▸ **ZIEL DER AUFGABE 1**
Gib die Zeilen der Auflistung unverändert wieder, beginnend mit der Zeile, die „Where should I“ enthält, und endend mit dem Schluss der Auflistung. Lass die Bilder dabei weg.

▸ **TEXTAUSZUG**
Nawotki, Kathrin, Die schleswigsche Deichstavengerechtigkeit. Vom 17. Jahrhundert bis in die Gegenwart: Eine gewohnheitsrechtliche Superfizies an nordfriesischen Deichgrundstücken und ihre Entwicklung (= Rechtshistorische Reihe 282). Lang, Frankfurt am Main 2004. 236 S.

 

Die von Jörn Eckert betreute Kieler rechtswissenschaftliche Dissertation befasst sich mit einer bis dahin –  außerhalb Nordfrieslands – völlig unbekannten und vor allem unerforschten Einrichtung, die seit der zweiten Hälfte des 17. Jahrhunderts in Gebrauch gekommen ist und im Rahmen von Art. 184 Einführungsgesetz zum Bürgerlichen Gesetzbuch von 1896 bis in die Gegenwart fortlebt. Die Stavengerechtigkeit, die sich in den Deichkögen nördlich von Husum bis Hoyer (Dänemark) findet (S. 51-56), ist das dingliche Nutzungsrecht an einem Deichgrundstück, das auf einem hinter dem Seedeich gelegenen, alten Mitteldeich liegt und das im Eigentum der Deichkorporation, des Kooges, steht. Das Stavenrecht gewährt das vererbbare, übertragbare, teilbare und belastbare Recht, auf einem bestimmten Deichstück ein Gebäude errichten und unterhalten zu dürfen (S. 61). Die Bezeichnung leitet sich von dem sowohl im Nordfriesischen und im Dänischen als auch im Mittelniederdeutschen vorkommenden stave oder stove ab und meint das mit einem Haus bebaute Grundstück (S. 47f.). Die Stavengerechtigkeit ist eine Superficies (S. 102f., Anhang: S. 228), die sich allerdings von der gemeinrechtlichen dadurch unterscheidet, dass der Stavenberechtigte Eigentümer des von ihm oder seinem Vorgänger errichteten Gebäudes ist (S. 49, 114f.).

▸ **ZIEL DER AUFGABE 2**
Führe den Text über die schleswigsche Deichstavengerechtigkeit im Anschluss an seinen letzten Satz weiter.

▸ **BEREITGESTELLTES MATERIAL**

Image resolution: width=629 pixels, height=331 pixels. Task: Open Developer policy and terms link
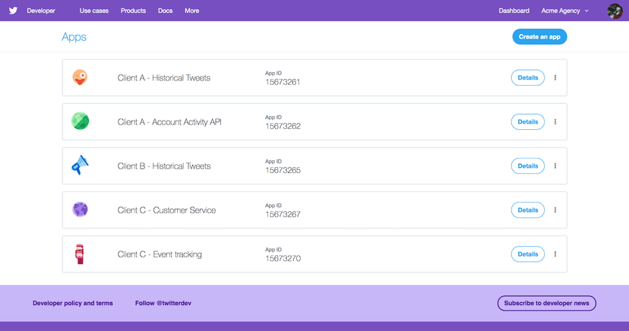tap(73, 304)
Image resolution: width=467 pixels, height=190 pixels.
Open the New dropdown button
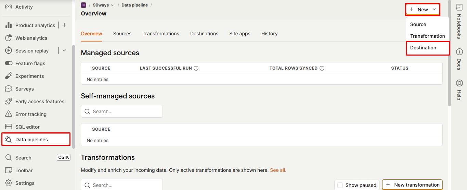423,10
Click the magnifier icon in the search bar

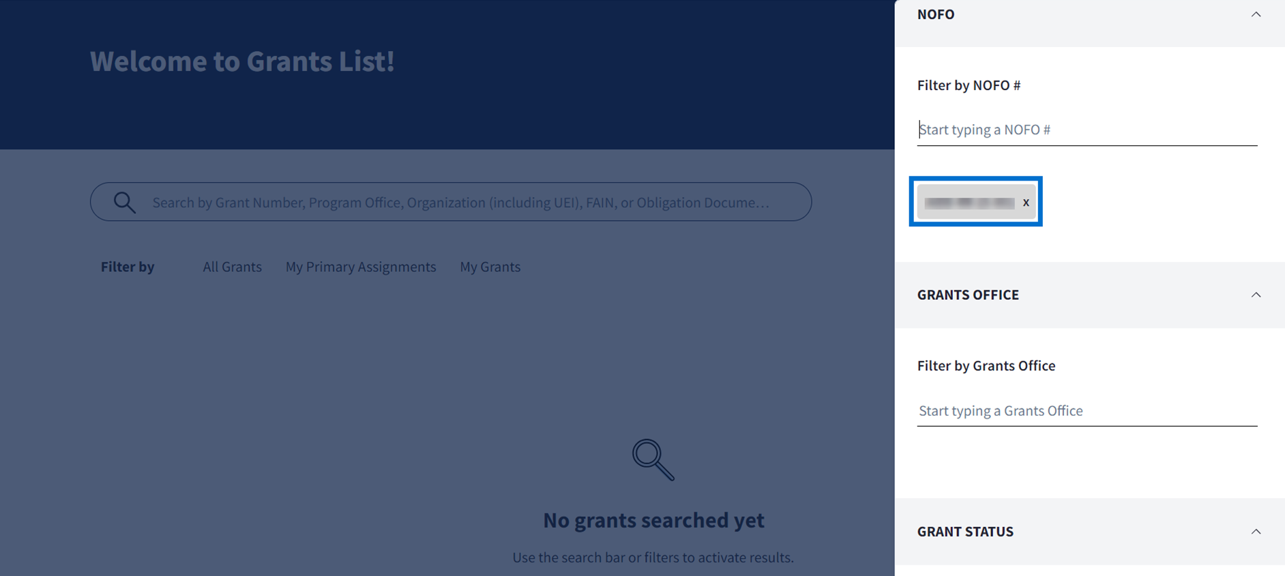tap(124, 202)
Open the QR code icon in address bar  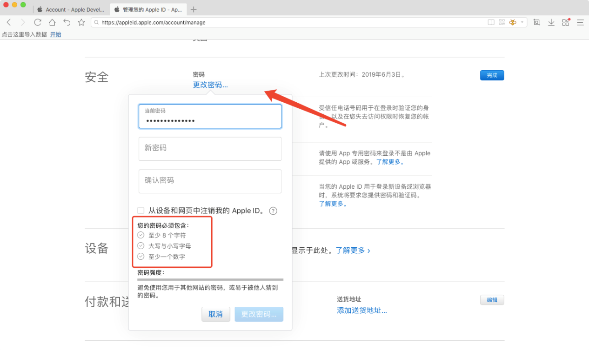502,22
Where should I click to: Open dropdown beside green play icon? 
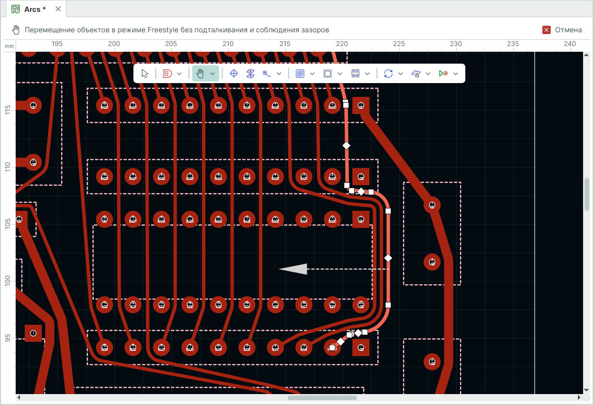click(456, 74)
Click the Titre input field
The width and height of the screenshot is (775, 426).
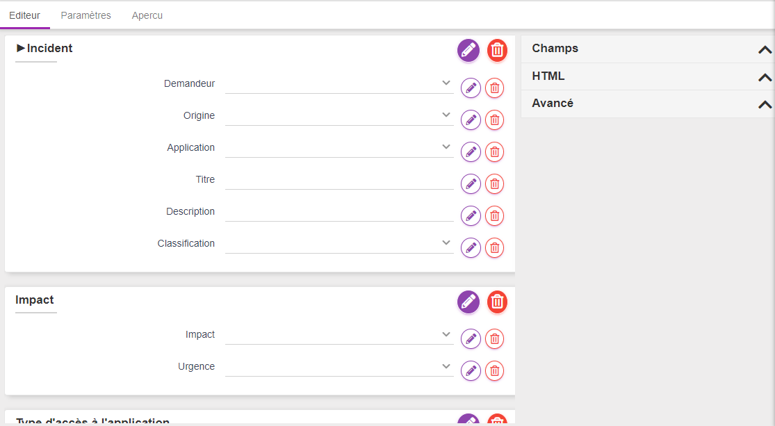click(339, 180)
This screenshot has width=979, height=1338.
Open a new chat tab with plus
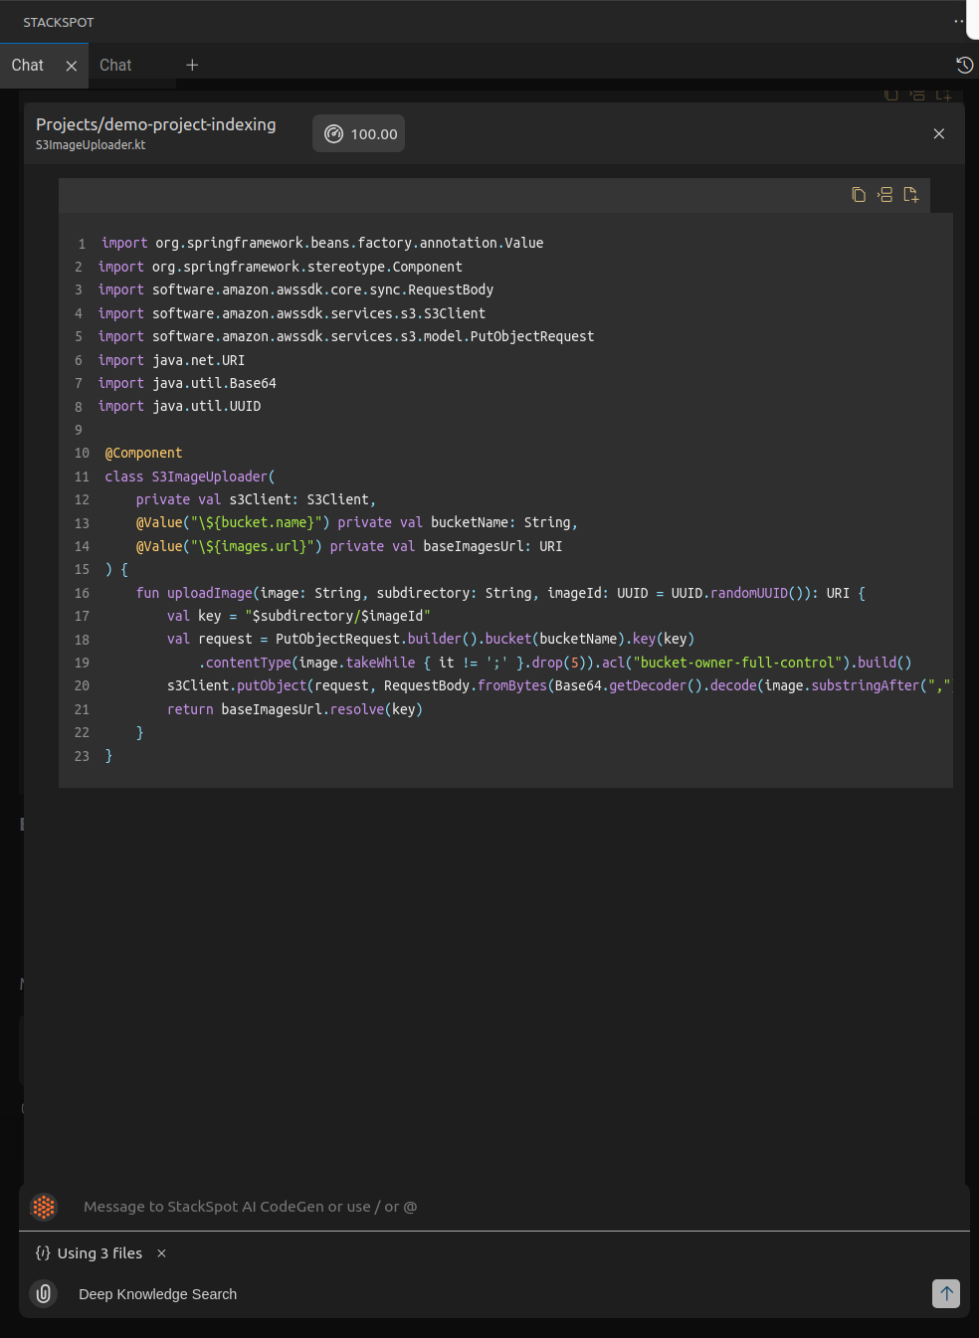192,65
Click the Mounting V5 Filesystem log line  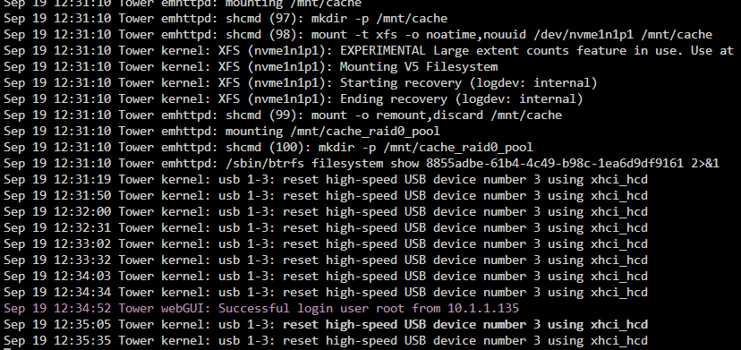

▸ **ERGEBNIS 1**
Where should I click to: Open dropdown beside green play icon? 
click(456, 74)
Click the Titre input field
The width and height of the screenshot is (775, 426).
click(339, 180)
This screenshot has width=979, height=1338.
Open a new chat tab with plus
192,65
Click the Mounting V5 Filesystem log line  

▸ **ERGEBNIS 2**
 

Die Deichstavengerechtigkeit ist als Gewohnheitsrecht überliefert und nicht in einem der nordfriesischen Landrechte (S. 27f.) oder der allgemeinen Deichordnung (Spade-Landesrecht) behandelt und auch nicht zum Gegenstand der herzoglichen oder königlichen Deichgesetzgebungen (S. 28f.) gemacht worden (S. 49ff.). Über den Inhalt des Stavenrechts geben (bis heute) die Stavenbriefe Auskunft, die vom Eigentümer des Deiches nach der Bestellung der Gerechtigkeit und sodann nach jedem Wechsel des Inhabers infolge Erbfolge oder Veräußerung ausgestellt wurden (S. 56f., 61, 79f., 136f., 141ff., Quellenanhang: 214-227). Der älteste überlieferte Stavenbrief stammt aus dem Jahre 1687 (S. 50, 214).

 

Auf Grund der eingehenden Untersuchung der archivalisch überlieferten Stavenbriefe ist die Verfasserin in der Lage, erstmals ein umfassendes und genaues Bild über die rechtliche Ausgestaltung der nordfriesischen Deichstavengerechtigkeit als superficiarisches Nutzungsrecht zu geben (S. 49-80).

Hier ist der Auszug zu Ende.